# THE TASK:
Would you put every line of the records below into a numbered list, skipping blank lines and leaving the pictures out?

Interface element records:
____

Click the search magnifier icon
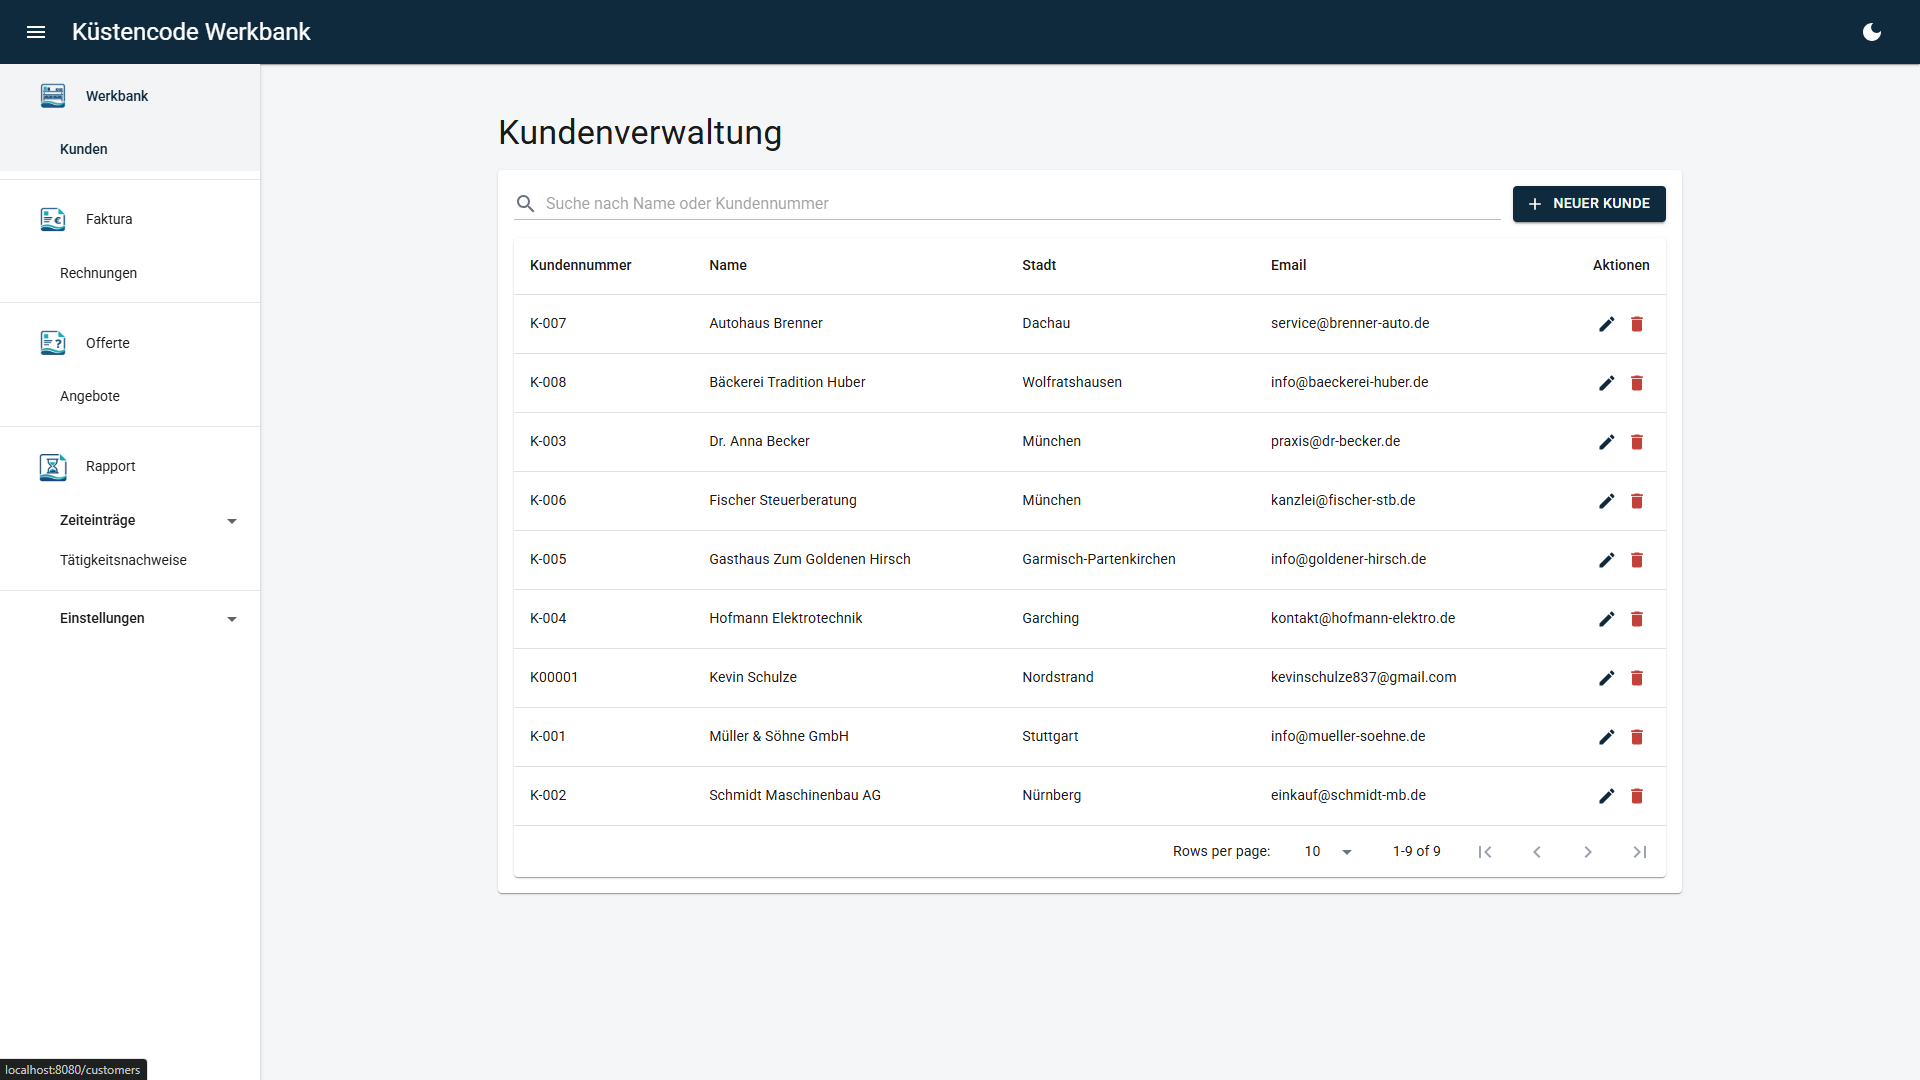Screen dimensions: 1920x1080 point(525,203)
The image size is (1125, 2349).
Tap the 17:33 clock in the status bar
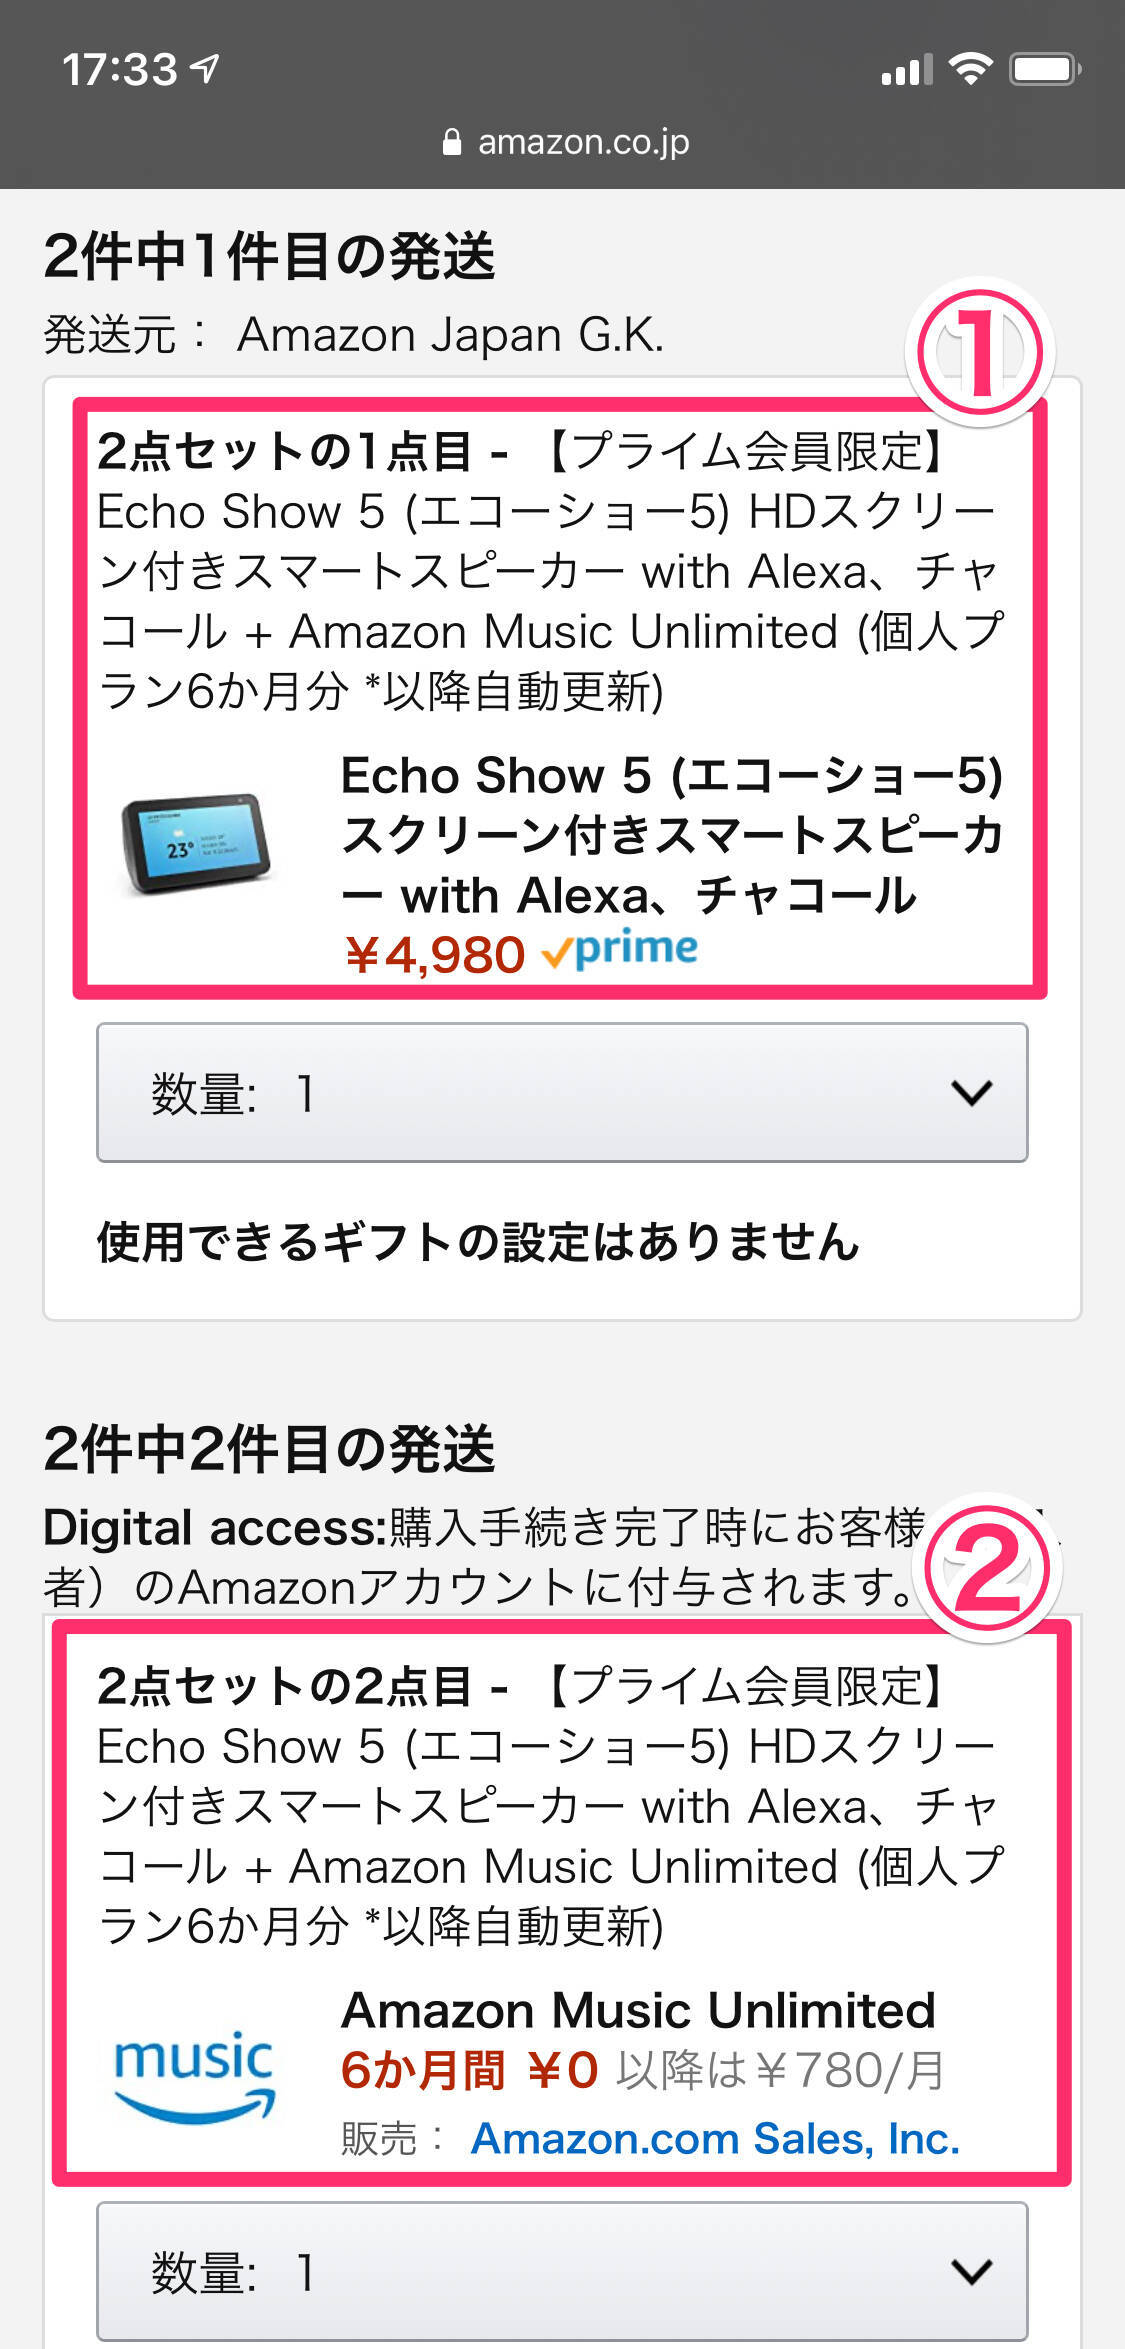(x=120, y=69)
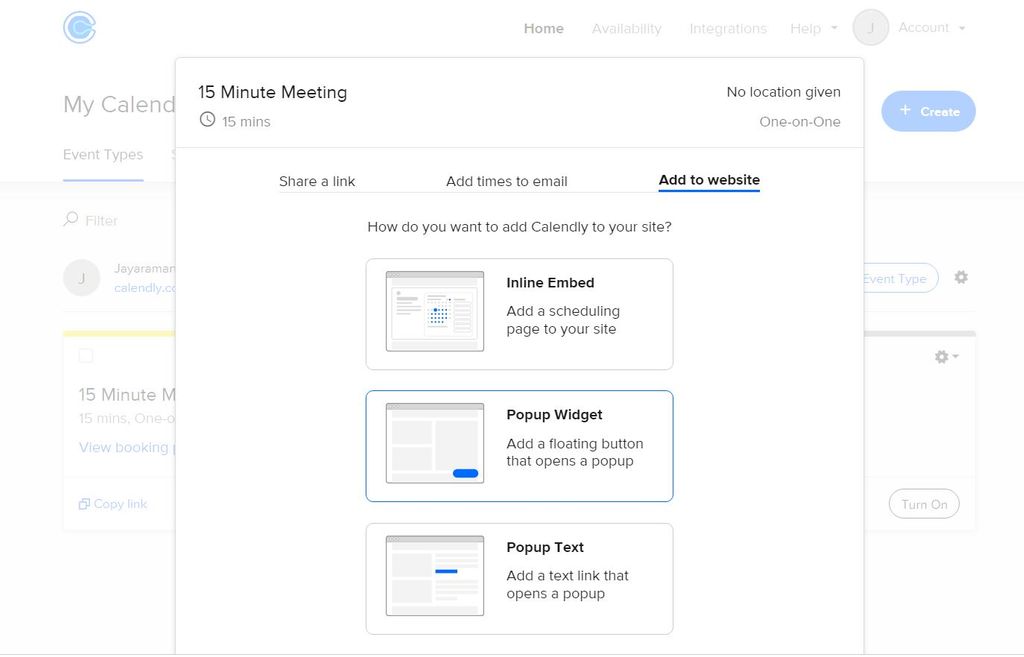Click the plus icon on the Create button
The height and width of the screenshot is (657, 1024).
click(x=907, y=111)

____

# SOLUTION FOR THIS TASK:
1. Click the search magnifier icon
2. Screen dimensions: 1920x1080 point(525,203)
3. The image size is (1125, 2349).
4. Tap the 17:33 clock in the status bar
5. (x=120, y=69)
6. Click the plus icon on the Create button
7. The height and width of the screenshot is (657, 1024).
8. click(x=907, y=111)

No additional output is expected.